Periodista especializado en información deportiva


Los jugadores anárquicos

30/08/2022

Dice Ancelotti: «Tenemos que acostumbrarnos a esos movimientos de Tchouaméni». Y como el italiano tiene recorrido y sorna para dar y regalar, uno no sabe si la traducción exacta sería algo parecido a «es un tipo anárquico... pero es tan bueno que pondré al equipo a su alrededor» o más bien «intentaremos irle corrigiendo poco a poco, porque la anarquía no cabe en un equipo... y menos en este». Lo único común a ambas lecturas es que el francés, con apenas 22 años, es un tipo que va por el campo con esa bendita insolencia de quien no entiende ni de presiones, ni corsés... ni disciplina táctica ni falta que hace cuando te estás divirtiendo.   

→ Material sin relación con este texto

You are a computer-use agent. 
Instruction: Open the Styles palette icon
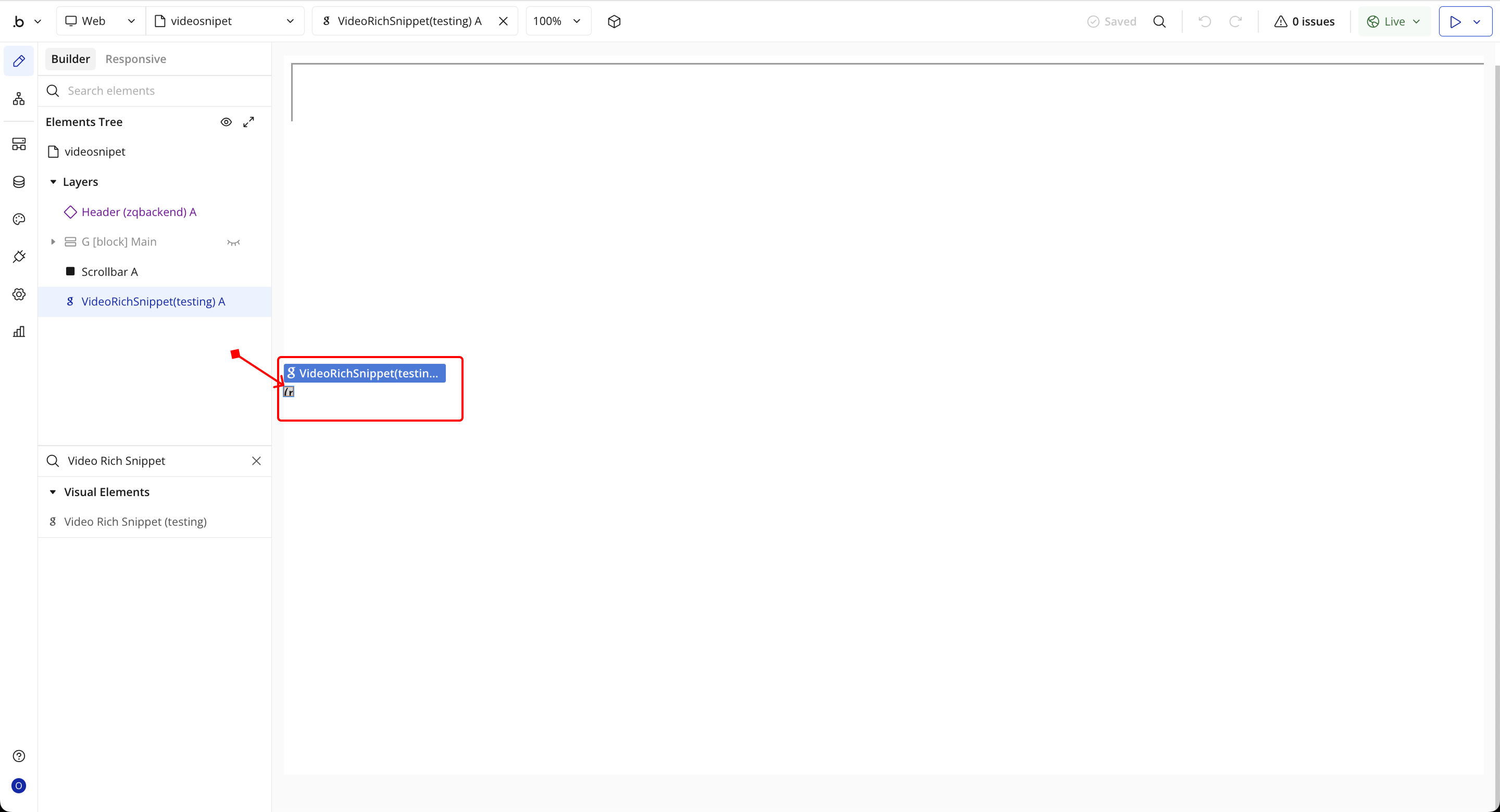pos(19,219)
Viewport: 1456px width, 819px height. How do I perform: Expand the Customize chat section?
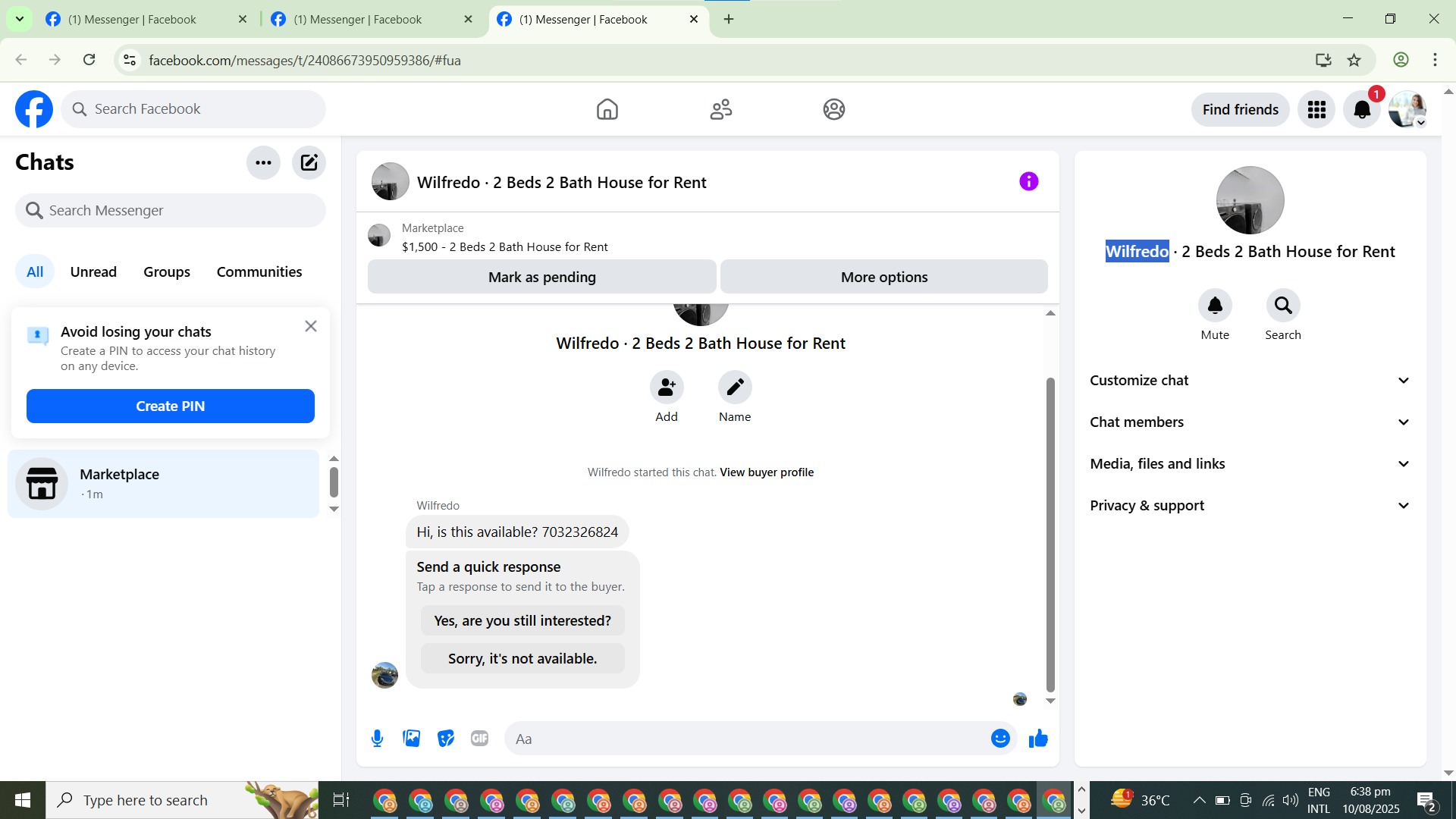click(x=1250, y=381)

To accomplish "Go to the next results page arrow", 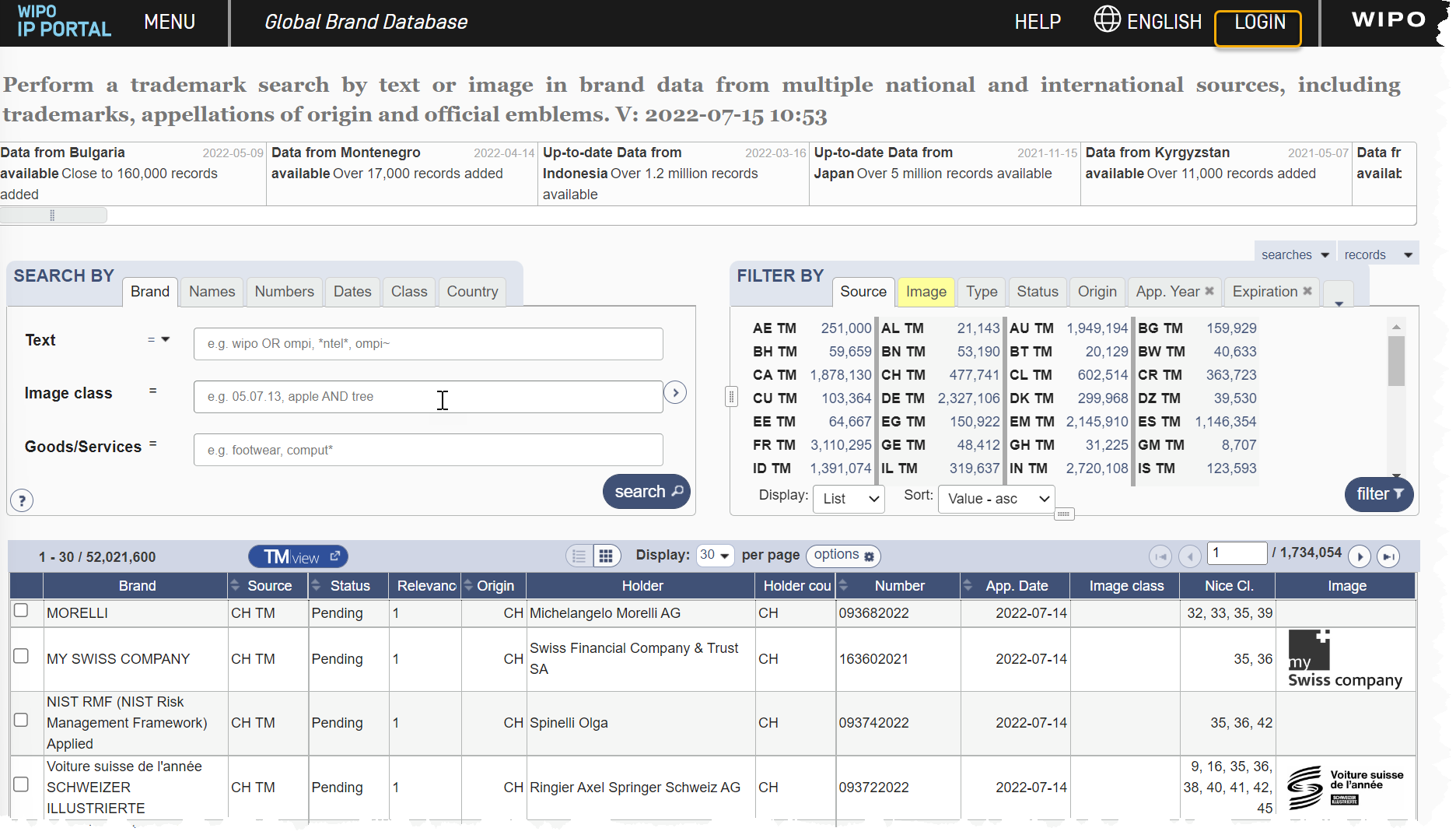I will (x=1360, y=556).
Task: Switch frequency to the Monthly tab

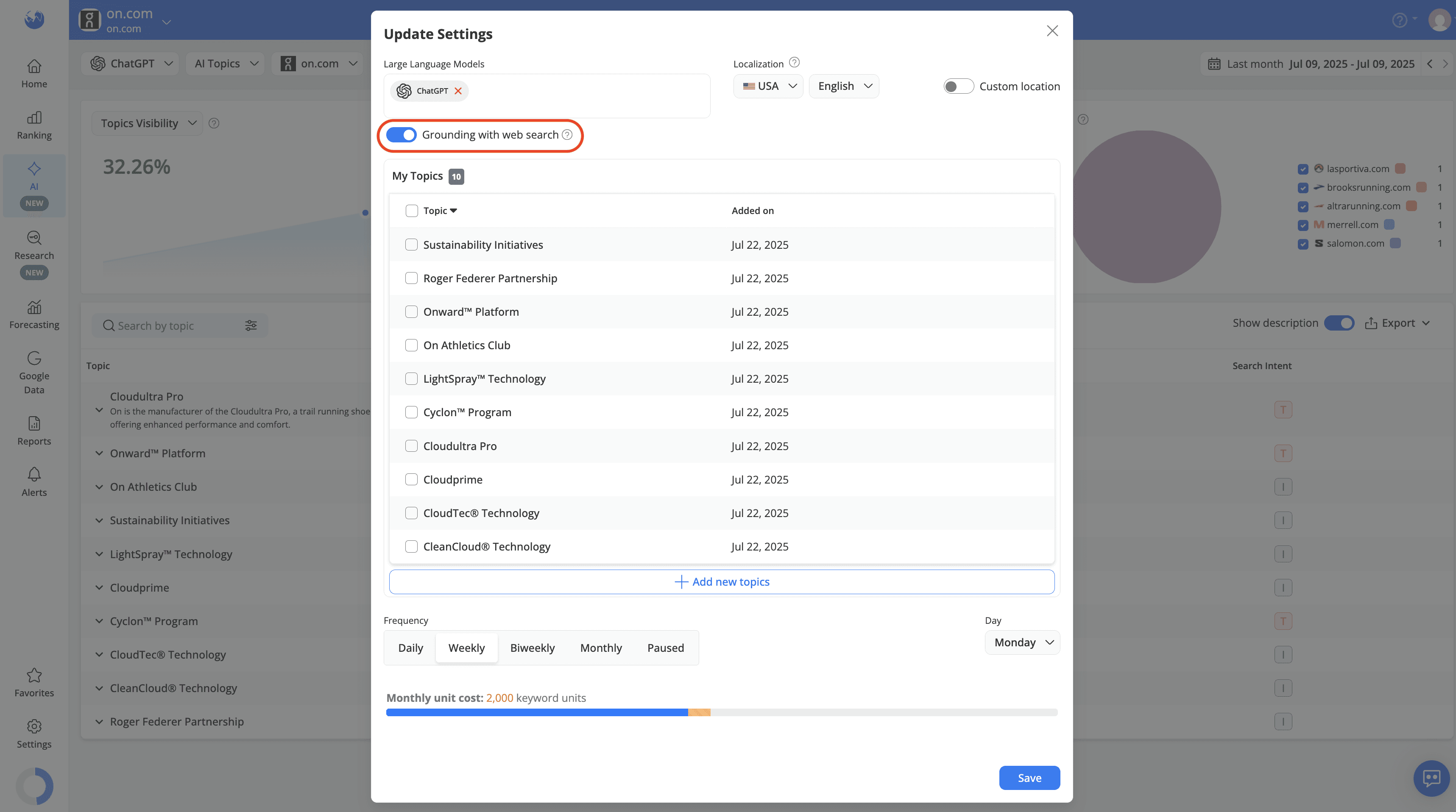Action: 601,648
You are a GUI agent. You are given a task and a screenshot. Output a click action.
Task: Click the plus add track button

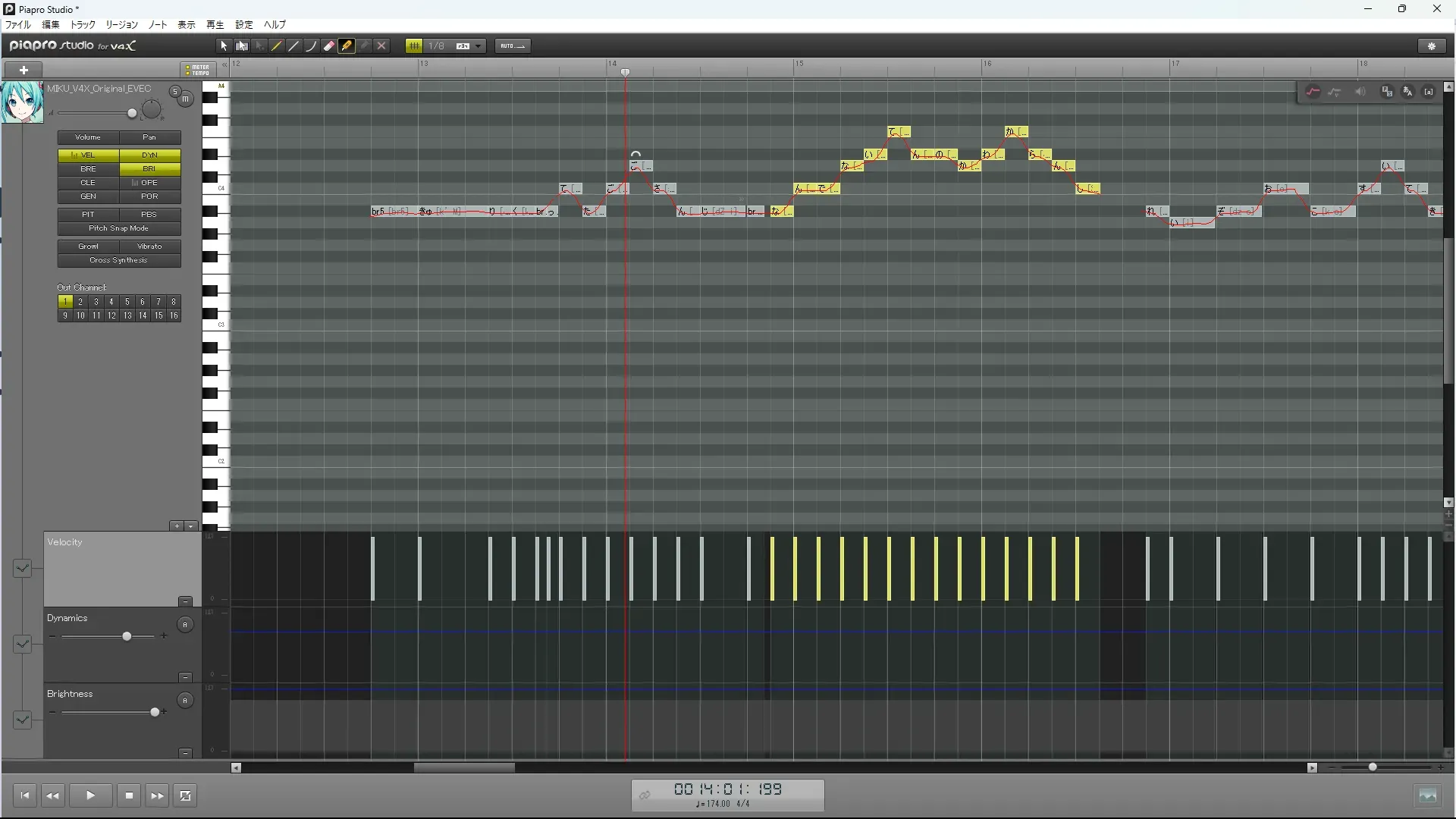[24, 70]
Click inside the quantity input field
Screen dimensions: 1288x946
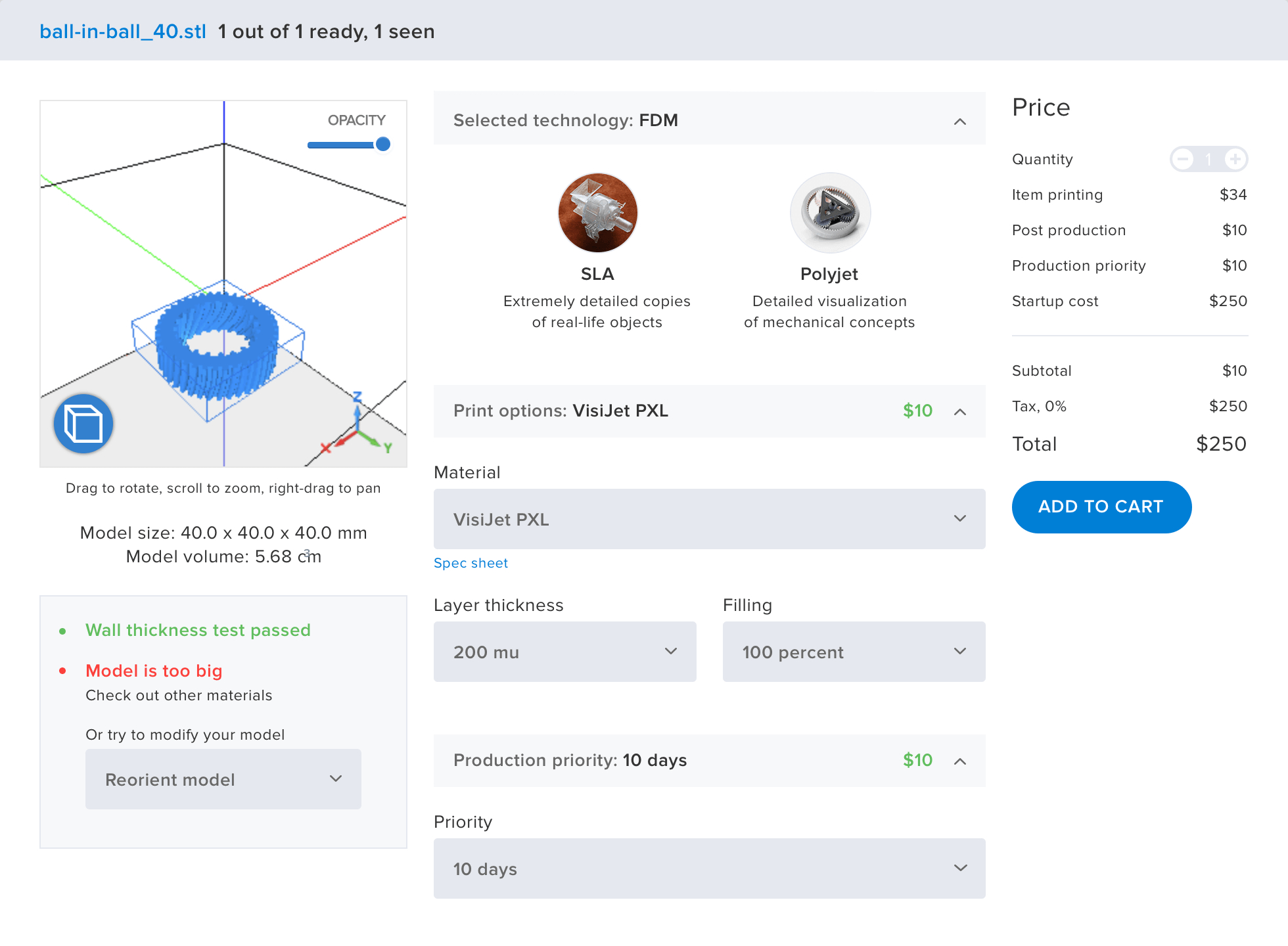point(1208,159)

A veces, bajar al parque o a la plaza para ver cómo juegan los niños te ayuda a reconciliarte con el origen del fútbol. Está «el que se la pone», el que «se pide defensa» y el que no dice nada, pero está en todos lados. Como seis o siete más en ese duelo efectiva y necesariamente anárquico que aún conserva la verdadera esencia del juego que nos enamoró.

Y supongo que disfrutamos mucho de la irrupción de los 'pedris' y los 'tchouamenis' de la vida porque todavía no han sido fagocitados por el negocio y sostienen que para ser alguien es necesario divertirse, y para divertirse no es posible que haya movimientos predeterminados. Es, más bien, un «me apetece 'esto' y me apetece ahora». 

Coincide con que este fin de semana un nigeriano de 1,92 metros, Sadiq Umar (Almería) revolucionó el derbi andaluz ante el Sevilla desde ese 'fútbol extraño' que, por ejemplo, sorprendió al mundo desde África con la Camerún de los 90. Eran tipos que hacían 'lo que no había que hacer'... pero funcionaba. Quizás el hecho de haber convertido este deporte en algo mecánico y predeterminado convierte a estos jugadores en algo tan divertido.